:: DATA PROVIDED ::

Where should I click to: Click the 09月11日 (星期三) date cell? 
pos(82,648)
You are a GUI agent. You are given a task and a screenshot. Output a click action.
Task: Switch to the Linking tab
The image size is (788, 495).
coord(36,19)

:: WORK ITEM ::
Repeat all of the material, exactly as it reads.

:: ANSWER SPACE ::
Where should I click to: Click the 09月11日 (星期三) date cell? 
pos(82,648)
You are a GUI agent. You are given a task and a screenshot. Output a click action.
Task: Switch to the Linking tab
The image size is (788, 495).
coord(36,19)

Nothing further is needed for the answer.